§ Work to complete
Within the entries below, find every line that has the string "Enable", then copy it.

§ Records to use
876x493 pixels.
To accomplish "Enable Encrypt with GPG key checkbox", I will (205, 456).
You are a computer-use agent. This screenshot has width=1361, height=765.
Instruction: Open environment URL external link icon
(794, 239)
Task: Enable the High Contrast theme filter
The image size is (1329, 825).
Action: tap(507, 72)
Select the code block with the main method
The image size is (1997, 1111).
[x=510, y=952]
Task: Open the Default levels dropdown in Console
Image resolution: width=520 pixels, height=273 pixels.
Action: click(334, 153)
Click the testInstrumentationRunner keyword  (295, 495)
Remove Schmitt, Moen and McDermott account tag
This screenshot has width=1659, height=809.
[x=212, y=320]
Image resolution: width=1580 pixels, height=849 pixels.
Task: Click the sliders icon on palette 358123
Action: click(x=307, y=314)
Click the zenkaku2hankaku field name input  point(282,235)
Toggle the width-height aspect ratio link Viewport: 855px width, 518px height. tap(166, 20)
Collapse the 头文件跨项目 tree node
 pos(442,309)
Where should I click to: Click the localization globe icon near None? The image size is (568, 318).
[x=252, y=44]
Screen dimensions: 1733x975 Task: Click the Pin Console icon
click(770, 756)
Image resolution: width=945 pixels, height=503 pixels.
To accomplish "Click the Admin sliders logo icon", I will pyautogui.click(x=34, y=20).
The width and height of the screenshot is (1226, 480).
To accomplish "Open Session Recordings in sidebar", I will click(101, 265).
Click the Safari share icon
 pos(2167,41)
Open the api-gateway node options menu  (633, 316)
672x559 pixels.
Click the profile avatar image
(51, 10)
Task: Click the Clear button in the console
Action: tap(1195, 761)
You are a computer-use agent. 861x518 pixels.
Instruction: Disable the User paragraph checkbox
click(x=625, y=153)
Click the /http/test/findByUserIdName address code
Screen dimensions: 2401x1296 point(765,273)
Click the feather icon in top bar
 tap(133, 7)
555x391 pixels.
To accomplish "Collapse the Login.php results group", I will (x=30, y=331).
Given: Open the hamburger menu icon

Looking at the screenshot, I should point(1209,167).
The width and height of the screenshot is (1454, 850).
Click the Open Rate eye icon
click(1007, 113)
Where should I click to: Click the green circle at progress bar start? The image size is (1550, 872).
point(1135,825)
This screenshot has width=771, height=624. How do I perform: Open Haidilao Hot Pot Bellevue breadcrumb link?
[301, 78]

§ Solution to the problem
To accomplish "Enable Encrypt with GPG key checkbox", I will (205, 456).
Task: Enable the High Contrast theme filter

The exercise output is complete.